California’s high-speed railroad manqué is a metaphor for progressive politics today. Increasingly, Democrats are drawn to grand, visionary, hopelessly expensive, but ultimately unworkable “solutions” to public problems. The Green New Deal, Medicare for All, free college, universal pre-school—the list goes on, culminating in that cure for all ailments public and private, socialism.

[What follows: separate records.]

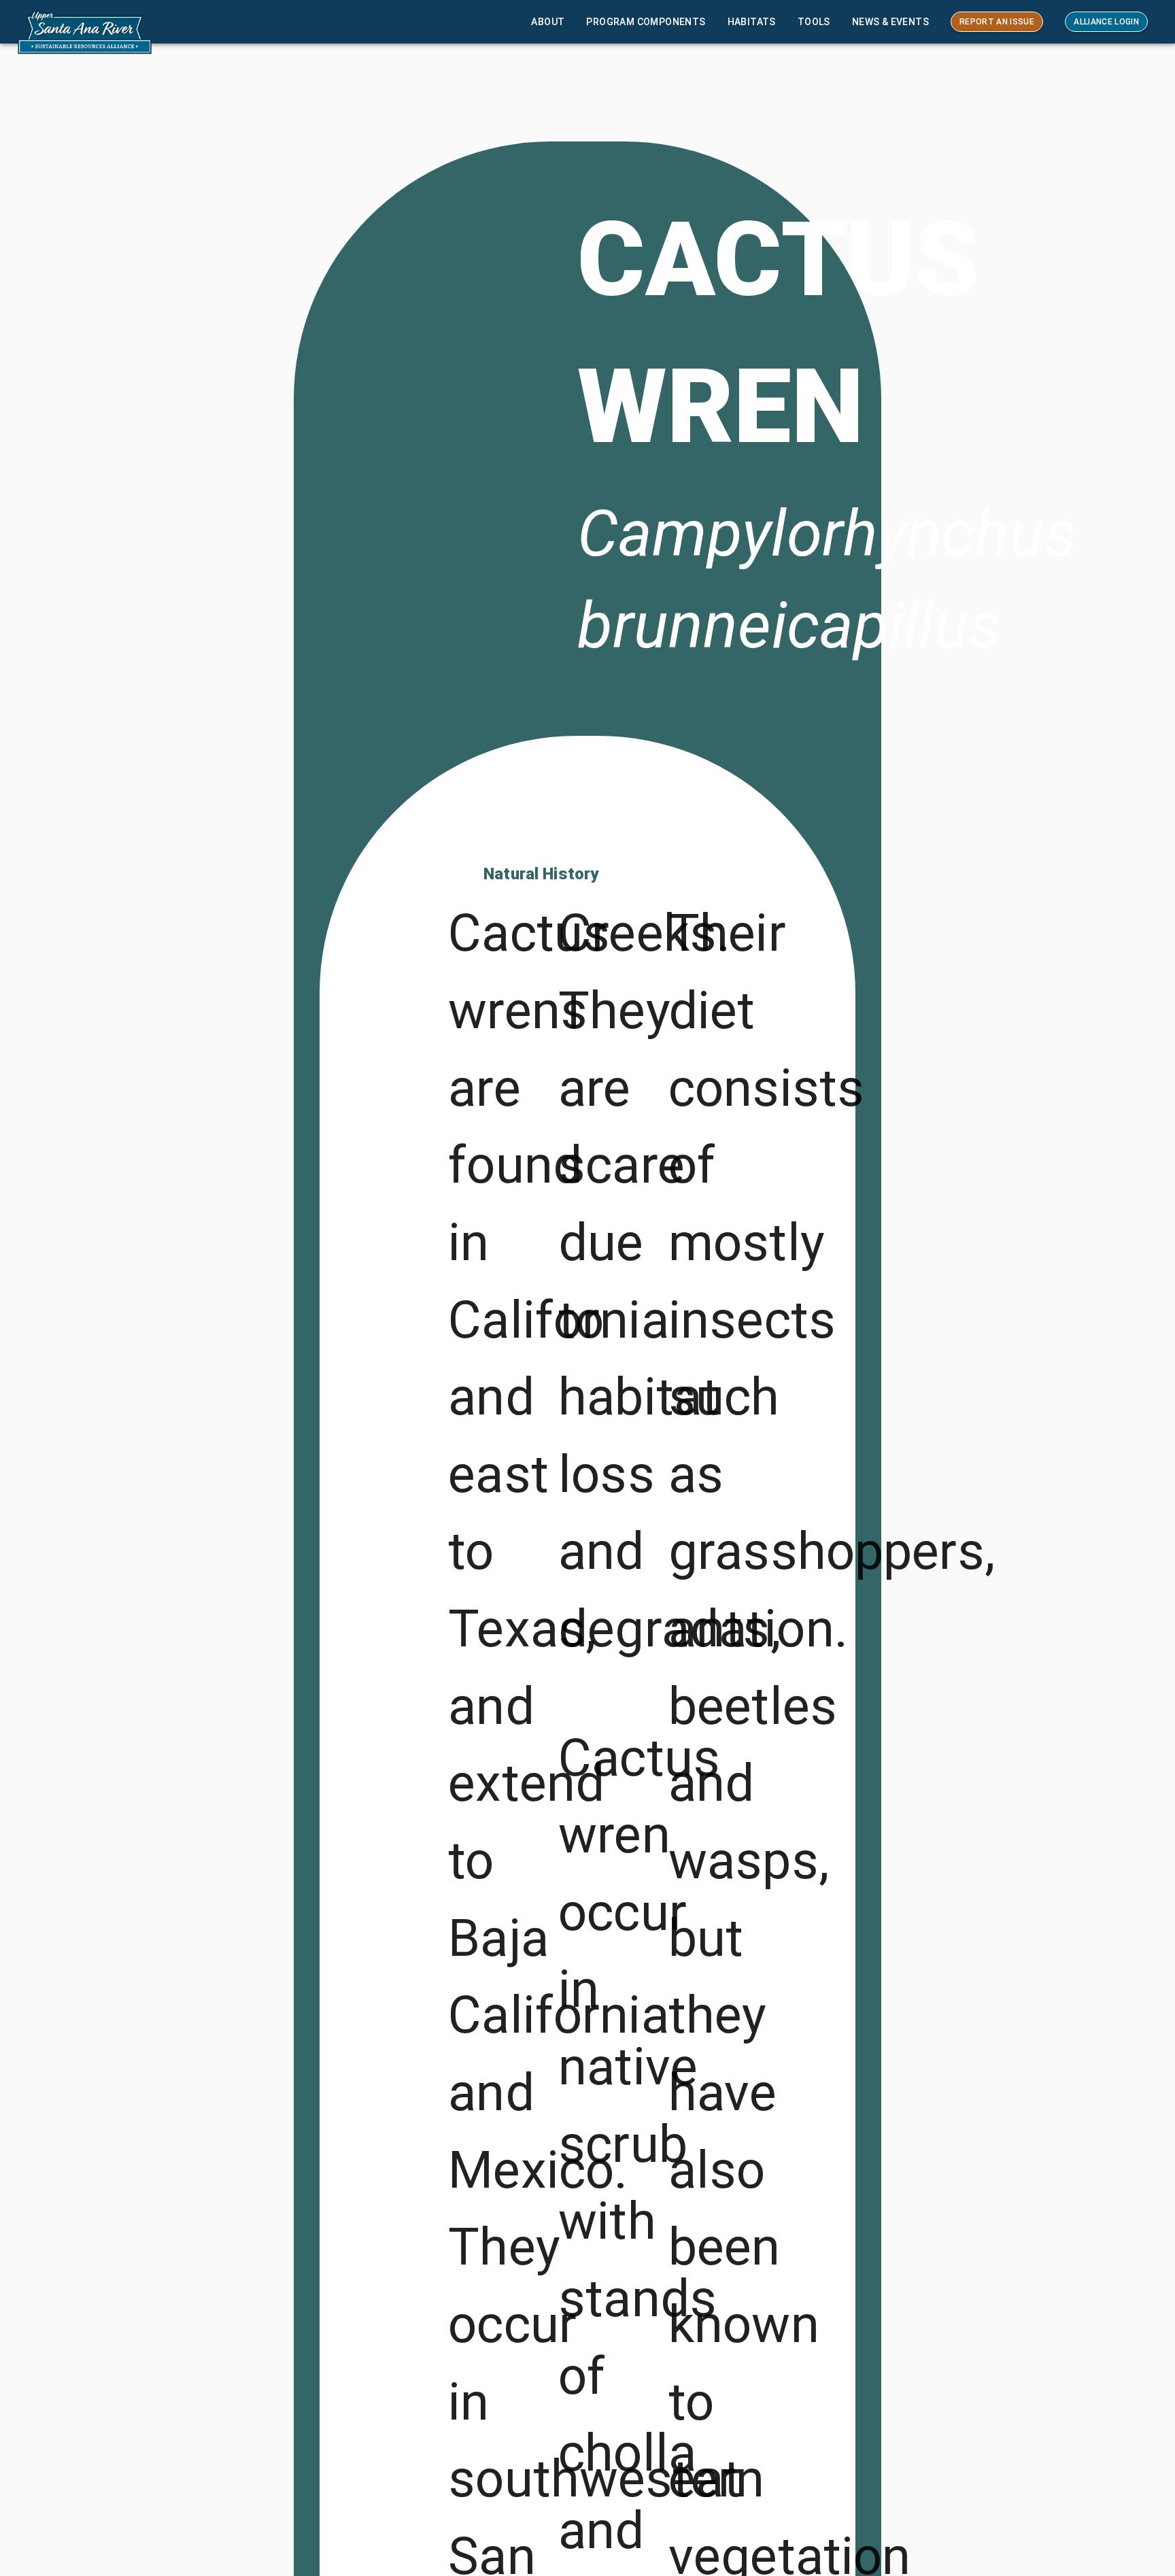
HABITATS (752, 21)
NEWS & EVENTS (890, 21)
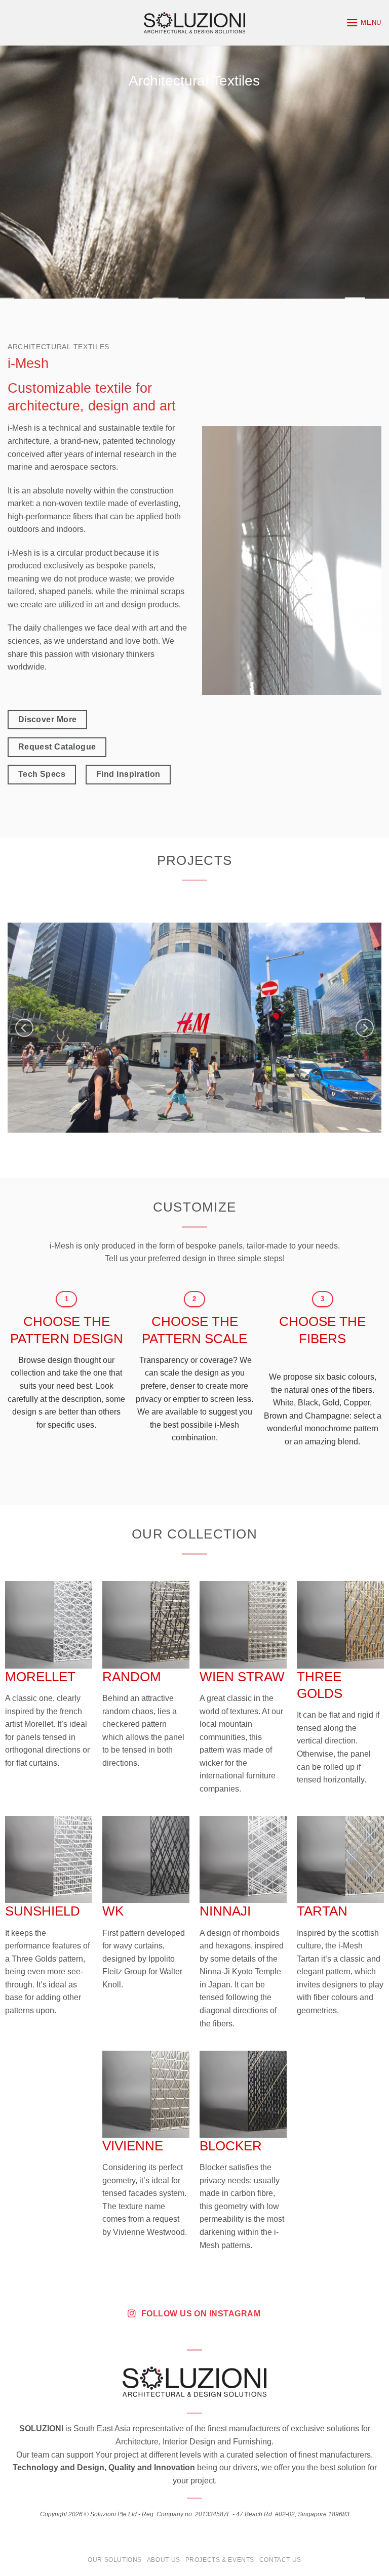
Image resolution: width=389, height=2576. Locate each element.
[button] (363, 22)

What’s odd or interesting about this state of affairs is how many Democrats see through these purported cure-alls. Even as Newsom sees the futility of high-speed rail in California, so intelligent Democrats realize that Americans will not abolish airplane travel or automobiles; that you can’t guarantee national health care for all and expect it to be cheaper than, or as good as, the prevailing system; that socialism takes too many evenings and turns rich, free countries into poor, unfree ones.

Many progressives know this already, and nevertheless are irresistibly drawn to these illusions. “I think I can,” said the little engine. “Yes, we can,” said Barack Obama. “Electrified trains are part of the future,” Jerry Brown told his listeners in 2013. Don’t count on it.